== VORLIEGENDER TEXTAUSZUG ==
Protocol of the Session on October 8, 2009

Herr Kuschke, ich beantworte Ihnen gerne jede Zwischenfrage, die Sie hier stellen.

Ich halte es für richtig und erforderlich, dass das Parlament alle Informationen bei der Landesregierung abfragen kann, die von Interesse sind. Ich halte wenig davon, dass wir in allen Bereichen der Politik, verbunden mit einem riesigen Verwaltungsaufwand, ein Berichtswesen größter Detailliertheit auf den Weg bringen, ohne vorher zu wissen, ob all das, was automatisch publiziert wird, konkret im Einzelfall von Interesse ist. Aber ich erwarte selbstverständlich von dieser und jeder anderen Landesregierung, Herr Kuschke, dass es, sobald es parlamentarisches Interesse gibt, zu einer Veröffentlichung kommt.

Mit Ihrer Frage haben Sie mich ja auch persönlich angesprochen. Ich denke, ich kann mich deshalb sehr glaubwürdig zu diesem Thema äußern, weil ich selber in meiner Rolle in der letzten Legislaturperiode, nämlich Anfang 2005, als mich ähnliche Motive bewegten, Herr Kuschke, wie Sie, dazu eine Anfrage gestellt habe. Sie können das in Landtagsdrucksache 13/6561 nachlesen.

Eines ist mir bei der Beantwortung Ihrer Frage sehr wichtig: All das, was Sie eben kritisiert haben, Herr Kuschke, was die Landesregierung von sich aus tut und was aus Ihrer Bewertung von heute zu wenig ist, haben Sie damals ganz genauso praktiziert. Ich habe eine lange Liste bekommen, die Sie in der erwähnten Landtagsdrucksache nachlesen können. Darin steht ausdrücklich – damals hatten Sie nun wirklich die Verantwortung –, es gehe um schützenswerte Interessen von Dritten, es gebe entsprechende Datenschutzauflagen, man könne nicht beliebig alles publizieren.
===
**SCHRIFTLICHE AUFGABEN**.
(A) Übersetzen Sie den Satz „Mit Ihrer Frage haben Sie mich ja auch persönlich angesprochen.“ aus dem Textauszug ins Englische.
(B) In welcher Landtagsdrucksache lässt sich die im Textauszug erwähnte Anfrage nachlesen?
(C) Schreiben Sie aus dem Textauszug den Abschnitt von „Eines ist mir“ bis „beliebig alles publizieren.“ wortgetreu ab.
== GESAMMELTES MATERIAL ==
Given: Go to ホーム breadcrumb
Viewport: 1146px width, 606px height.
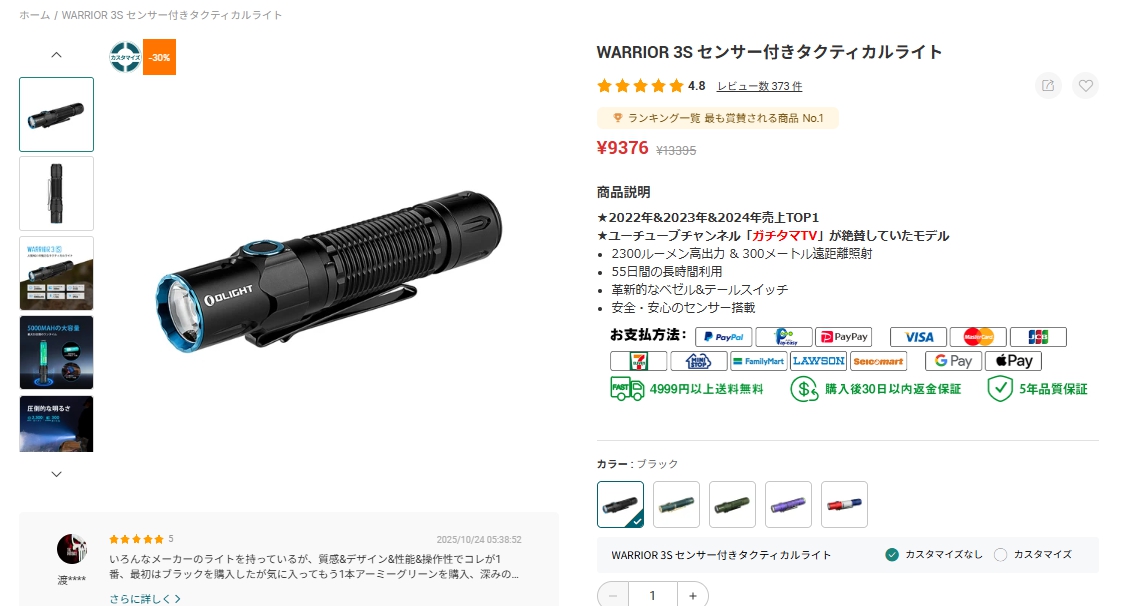Looking at the screenshot, I should 35,15.
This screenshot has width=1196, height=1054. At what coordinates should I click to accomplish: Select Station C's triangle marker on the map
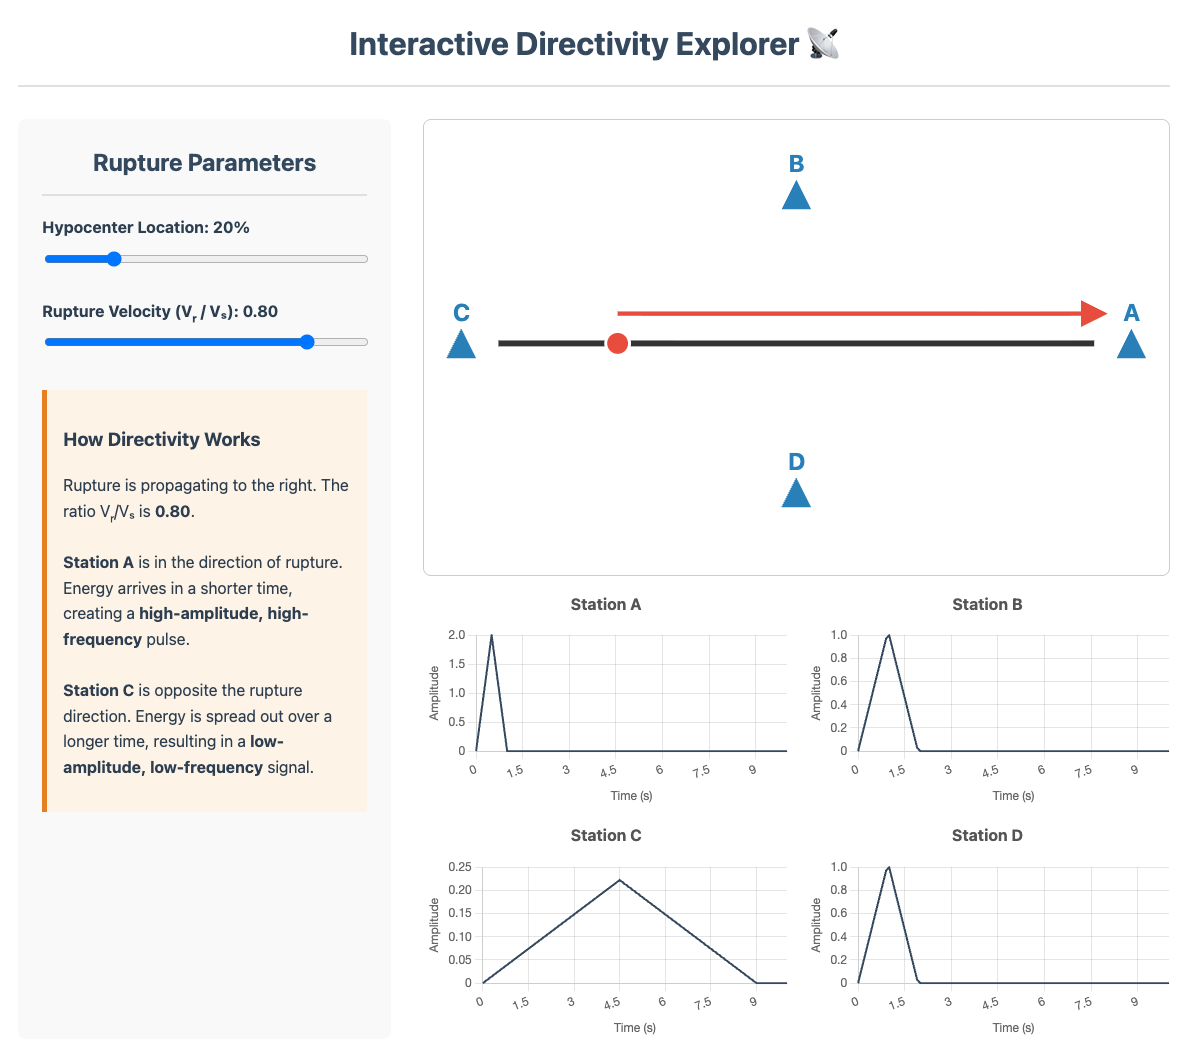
===
**ANTWORTEN JE AUFGABE**.
(A) With your question, you also addressed me personally.

(B) In Landtagsdrucksache 13/6561.

(C)
Eines ist mir bei der Beantwortung Ihrer Frage sehr wichtig: All das, was Sie eben kritisiert haben, Herr Kuschke, was die Landesregierung von sich aus tut und was aus Ihrer Bewertung von heute zu wenig ist, haben Sie damals ganz genauso praktiziert. Ich habe eine lange Liste bekommen, die Sie in der erwähnten Landtagsdrucksache nachlesen können. Darin steht ausdrücklich – damals hatten Sie nun wirklich die Verantwortung –, es gehe um schützenswerte Interessen von Dritten, es gebe entsprechende Datenschutzauflagen, man könne nicht beliebig alles publizieren.